A SBA não respondeu ao pedido de comentário.
Michael Lynch , ex-funcionário da SpaceX e atual administrador adjunto da Administração de Serviços Gerais (GSA, na sigla em inglês) — um órgão que gerencia contratos e propriedades pertencentes ao governo federal — possuía entre US$ 500.000 e US$ 1 milhão em ações da SpaceX, segundo documentos apresentados.
“Todas as políticas e processos éticos apropriados foram seguidos em relação a este assunto”, disse um porta-voz da GSA em um comunicado enviado por e-mail. “O vice-administrador Lynch está utilizando sua experiência de liderança no setor para ajudar as agências federais a comprar e usar soluções de tecnologia inteligentes com o melhor custo-benefício para os contribuintes americanos.”
Stacey Feinberg , embaixadora em Luxemburgo, declarou ter participação financeira na xAI por meio de um fundo administrado pela 1789 Capital, da qual Donald Trump Jr. é sócio. Sua participação no fundo era avaliada entre US$ 500.000 e US$ 1 milhão. Assim como McInerny, ela recebeu aprovação para manter sua participação, tendo o governo determinado que a probabilidade de qualquer sobreposição entre suas funções e os interesses da empresa era “remota”.
Os embaixadores dos EUA na Irlanda, na República Tcheca e em Portugal também declararam possuir participações na SpaceX e na xAI.
Um porta-voz do Departamento de Estado afirmou que todos os funcionários do governo, incluindo embaixadores, devem cumprir os requisitos de transparência ética e as obrigações legais.
Reilly Steel, professor associado de direito da Universidade Columbia, disse que “desconhece outro IPO nos últimos anos em que tantos altos funcionários do governo tenham interesse financeiro”.
Departamento do Interior
Os responsáveis pela ética devem avaliar cuidadosamente os interesses financeiros dos nomeados federais quando se trata de participações em empresas que fazem negócios com o governo.
“Existem obrigações de impedimento que podem ser aplicadas para lidar com quaisquer conflitos de interesse percebidos”, disse Burns, da Wiley Rein, “mas não é uma avaliação fácil”.

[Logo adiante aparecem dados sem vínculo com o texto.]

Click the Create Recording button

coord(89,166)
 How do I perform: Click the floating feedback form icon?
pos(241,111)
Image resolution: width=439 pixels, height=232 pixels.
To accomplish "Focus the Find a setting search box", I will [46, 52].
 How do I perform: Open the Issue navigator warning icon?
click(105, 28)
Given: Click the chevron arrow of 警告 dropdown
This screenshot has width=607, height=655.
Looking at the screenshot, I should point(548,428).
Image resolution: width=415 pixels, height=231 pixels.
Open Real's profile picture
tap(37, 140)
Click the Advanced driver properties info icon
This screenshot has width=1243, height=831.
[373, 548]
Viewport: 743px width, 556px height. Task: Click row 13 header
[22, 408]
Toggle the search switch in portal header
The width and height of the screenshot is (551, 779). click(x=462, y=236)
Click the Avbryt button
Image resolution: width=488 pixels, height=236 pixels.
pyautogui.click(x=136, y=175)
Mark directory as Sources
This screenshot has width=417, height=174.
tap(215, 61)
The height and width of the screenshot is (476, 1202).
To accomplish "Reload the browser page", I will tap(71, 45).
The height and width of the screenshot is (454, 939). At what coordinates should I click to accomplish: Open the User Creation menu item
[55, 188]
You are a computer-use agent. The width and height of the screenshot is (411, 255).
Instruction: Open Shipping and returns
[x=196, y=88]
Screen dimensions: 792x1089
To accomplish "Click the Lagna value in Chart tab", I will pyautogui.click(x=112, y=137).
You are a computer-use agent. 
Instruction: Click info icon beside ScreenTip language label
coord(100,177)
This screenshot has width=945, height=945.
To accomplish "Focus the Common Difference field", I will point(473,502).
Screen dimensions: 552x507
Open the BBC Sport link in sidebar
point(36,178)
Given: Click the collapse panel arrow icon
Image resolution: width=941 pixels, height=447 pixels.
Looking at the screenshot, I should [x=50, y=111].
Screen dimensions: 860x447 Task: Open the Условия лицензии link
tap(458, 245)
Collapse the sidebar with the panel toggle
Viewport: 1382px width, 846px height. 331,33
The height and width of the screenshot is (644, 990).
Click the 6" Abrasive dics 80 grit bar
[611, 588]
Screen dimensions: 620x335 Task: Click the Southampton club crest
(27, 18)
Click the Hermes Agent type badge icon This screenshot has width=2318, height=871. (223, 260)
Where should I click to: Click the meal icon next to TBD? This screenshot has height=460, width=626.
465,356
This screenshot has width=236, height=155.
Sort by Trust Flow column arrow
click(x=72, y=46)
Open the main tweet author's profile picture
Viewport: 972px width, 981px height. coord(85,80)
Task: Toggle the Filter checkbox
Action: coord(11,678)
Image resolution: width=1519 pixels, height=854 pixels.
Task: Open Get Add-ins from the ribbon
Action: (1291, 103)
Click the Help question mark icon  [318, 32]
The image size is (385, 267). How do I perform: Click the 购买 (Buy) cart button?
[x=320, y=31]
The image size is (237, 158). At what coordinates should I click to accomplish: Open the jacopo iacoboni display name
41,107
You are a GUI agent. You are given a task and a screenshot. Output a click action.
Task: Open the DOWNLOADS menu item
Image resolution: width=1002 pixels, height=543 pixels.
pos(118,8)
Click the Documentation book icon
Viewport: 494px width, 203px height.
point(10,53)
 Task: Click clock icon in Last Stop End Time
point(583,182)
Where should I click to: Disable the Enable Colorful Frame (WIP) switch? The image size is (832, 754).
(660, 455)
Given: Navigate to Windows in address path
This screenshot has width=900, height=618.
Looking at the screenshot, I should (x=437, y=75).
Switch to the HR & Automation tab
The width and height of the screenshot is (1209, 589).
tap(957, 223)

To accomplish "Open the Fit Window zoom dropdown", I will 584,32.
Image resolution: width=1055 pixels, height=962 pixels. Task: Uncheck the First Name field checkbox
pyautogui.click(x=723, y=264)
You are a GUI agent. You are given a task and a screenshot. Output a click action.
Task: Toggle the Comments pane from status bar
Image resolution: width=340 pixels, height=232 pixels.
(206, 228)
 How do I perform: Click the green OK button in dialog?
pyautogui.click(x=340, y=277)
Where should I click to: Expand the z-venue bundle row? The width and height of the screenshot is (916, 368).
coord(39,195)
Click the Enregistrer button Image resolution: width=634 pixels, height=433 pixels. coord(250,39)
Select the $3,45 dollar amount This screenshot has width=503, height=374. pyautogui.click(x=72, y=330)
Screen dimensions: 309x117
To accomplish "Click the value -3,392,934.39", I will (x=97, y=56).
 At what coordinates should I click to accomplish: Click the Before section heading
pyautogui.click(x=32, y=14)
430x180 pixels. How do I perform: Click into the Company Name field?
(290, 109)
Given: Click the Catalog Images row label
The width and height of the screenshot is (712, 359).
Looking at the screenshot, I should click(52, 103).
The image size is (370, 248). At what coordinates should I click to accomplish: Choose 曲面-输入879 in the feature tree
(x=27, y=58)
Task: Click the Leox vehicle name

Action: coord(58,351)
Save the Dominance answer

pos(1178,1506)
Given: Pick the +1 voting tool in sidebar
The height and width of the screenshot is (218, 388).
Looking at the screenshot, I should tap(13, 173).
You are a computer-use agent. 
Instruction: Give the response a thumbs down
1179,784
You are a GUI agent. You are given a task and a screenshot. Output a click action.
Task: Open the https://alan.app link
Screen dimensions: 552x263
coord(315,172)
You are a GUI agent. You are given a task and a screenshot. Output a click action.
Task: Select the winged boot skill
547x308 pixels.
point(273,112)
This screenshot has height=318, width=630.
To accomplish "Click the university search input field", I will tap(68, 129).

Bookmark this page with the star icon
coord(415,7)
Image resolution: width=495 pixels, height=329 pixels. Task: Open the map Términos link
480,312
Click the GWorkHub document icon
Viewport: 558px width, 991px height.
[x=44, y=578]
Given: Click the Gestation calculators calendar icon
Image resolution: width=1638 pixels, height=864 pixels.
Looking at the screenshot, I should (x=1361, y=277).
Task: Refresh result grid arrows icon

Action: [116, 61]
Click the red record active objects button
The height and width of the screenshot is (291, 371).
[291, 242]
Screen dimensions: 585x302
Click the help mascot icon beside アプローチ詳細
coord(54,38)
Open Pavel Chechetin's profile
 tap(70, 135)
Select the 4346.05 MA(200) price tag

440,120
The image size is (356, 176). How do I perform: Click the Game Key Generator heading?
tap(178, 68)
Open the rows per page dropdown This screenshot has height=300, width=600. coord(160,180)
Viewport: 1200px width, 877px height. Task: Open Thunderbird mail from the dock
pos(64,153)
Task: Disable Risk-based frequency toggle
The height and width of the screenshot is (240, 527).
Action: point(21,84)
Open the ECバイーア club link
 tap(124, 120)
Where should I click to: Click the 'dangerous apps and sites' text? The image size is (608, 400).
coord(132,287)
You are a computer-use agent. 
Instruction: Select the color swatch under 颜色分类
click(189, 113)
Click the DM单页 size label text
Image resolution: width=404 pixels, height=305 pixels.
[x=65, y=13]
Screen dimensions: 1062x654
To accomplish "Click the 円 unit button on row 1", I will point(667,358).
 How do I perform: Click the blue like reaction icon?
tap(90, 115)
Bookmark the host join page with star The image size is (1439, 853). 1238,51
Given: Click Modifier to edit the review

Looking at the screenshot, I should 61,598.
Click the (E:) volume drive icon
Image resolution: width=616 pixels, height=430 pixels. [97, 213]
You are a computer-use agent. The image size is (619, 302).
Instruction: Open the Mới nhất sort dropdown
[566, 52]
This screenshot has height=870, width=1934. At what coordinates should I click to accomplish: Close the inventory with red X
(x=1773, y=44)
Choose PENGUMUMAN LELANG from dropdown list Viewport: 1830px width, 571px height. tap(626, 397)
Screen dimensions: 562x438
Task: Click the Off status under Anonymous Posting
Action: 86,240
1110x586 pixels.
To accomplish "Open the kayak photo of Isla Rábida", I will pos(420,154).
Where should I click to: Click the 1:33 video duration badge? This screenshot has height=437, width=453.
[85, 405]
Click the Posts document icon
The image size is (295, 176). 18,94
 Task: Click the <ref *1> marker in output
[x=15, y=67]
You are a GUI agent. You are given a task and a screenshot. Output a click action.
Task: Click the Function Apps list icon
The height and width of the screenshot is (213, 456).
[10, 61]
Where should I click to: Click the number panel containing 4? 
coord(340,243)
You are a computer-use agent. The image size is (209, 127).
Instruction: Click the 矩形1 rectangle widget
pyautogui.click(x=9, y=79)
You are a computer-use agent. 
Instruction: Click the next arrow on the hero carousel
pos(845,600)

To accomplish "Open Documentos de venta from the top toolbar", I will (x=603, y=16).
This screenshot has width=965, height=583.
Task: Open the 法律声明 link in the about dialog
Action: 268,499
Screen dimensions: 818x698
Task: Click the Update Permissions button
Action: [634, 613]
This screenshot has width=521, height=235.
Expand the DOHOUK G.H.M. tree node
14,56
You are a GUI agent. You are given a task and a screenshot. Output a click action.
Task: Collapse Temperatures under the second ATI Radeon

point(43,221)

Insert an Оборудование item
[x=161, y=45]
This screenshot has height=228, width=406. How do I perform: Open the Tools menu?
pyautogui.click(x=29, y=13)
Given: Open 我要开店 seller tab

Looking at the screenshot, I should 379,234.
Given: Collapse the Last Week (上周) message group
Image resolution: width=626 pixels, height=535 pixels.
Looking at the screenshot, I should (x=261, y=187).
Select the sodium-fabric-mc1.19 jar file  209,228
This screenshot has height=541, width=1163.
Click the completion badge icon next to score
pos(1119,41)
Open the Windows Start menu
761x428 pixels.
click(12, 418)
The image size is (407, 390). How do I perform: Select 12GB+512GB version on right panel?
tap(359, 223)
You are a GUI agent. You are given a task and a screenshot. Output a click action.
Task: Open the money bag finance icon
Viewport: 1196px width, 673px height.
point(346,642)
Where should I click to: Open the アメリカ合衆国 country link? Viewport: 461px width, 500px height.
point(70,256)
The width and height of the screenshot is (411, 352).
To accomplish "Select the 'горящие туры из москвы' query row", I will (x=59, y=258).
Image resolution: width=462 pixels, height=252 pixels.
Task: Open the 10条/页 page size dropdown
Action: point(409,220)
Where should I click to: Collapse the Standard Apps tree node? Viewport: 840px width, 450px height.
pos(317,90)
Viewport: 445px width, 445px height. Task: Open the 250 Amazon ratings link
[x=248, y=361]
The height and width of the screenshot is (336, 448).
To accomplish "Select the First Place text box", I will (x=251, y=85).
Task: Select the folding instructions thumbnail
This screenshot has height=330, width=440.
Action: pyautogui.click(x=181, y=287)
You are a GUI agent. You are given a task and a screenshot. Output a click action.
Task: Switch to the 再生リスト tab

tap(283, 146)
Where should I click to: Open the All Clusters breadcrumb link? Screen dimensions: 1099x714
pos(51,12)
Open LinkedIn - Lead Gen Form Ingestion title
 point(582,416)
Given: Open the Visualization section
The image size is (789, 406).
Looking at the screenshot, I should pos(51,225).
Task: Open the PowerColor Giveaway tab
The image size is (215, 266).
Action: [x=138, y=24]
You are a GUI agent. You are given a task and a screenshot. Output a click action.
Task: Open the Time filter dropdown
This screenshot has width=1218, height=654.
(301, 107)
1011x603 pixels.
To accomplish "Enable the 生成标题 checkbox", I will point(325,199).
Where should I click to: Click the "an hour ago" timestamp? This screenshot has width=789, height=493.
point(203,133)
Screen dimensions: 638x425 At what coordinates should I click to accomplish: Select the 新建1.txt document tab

McInerny, que lucrou entre US$ 1 milhão e US$ 5 milhões com a venda de algumas de suas ações da SpaceX em 2024 e 2025, trabalhou na área de software da SpaceX, dando suporte às primeiras missões da Dragon e do Falcon 9, de acordo com o site do Departamento do Interior. Atualmente, ele é responsável por todos os dados e tecnologias do departamento, que administra centenas de milhões de hectares de terras federais, licenciamento ambiental e outras responsabilidades.
A SpaceX interage com o Departamento do Interior (DOI) em diversas frentes, inclusive como contratada de menor porte. O Serviço Nacional de Parques utiliza seus satélites Starlink. A SpaceX também solicitou aprovações para projetos: no Texas, pediu ao Serviço de Pesca e Vida Selvagem dos EUA, uma agência do DOI, permissão para instalar linhas de serviços públicos e uma estrada perto de uma reserva de vida selvagem.
McInerny salientou aos responsáveis pela ética que a venda de suas ações da SpaceX seria complexa. Enquanto for uma empresa privada, a SpaceX controla quando os acionistas podem vender e quanto de suas participações podem alienar, de acordo com sua autorização ética. O governo concedeu-lhe permissão para opinar sobre assuntos de “aplicabilidade geral” que poderiam afetar seus próprios interesses financeiros na SpaceX, a fim de que ele pudesse continuar exercendo sua função, segundo documentos apresentados.
De acordo com Scott Amey, consultor jurídico do Project on Government Oversight, esse acordo merece atenção especial.
“Pode ser legal, mas não é uma boa prática”, disse ele. “Isso exige supervisão diária. A melhor prática seria se desvincular completamente para eliminar até mesmo a aparência de conflito de interesses.”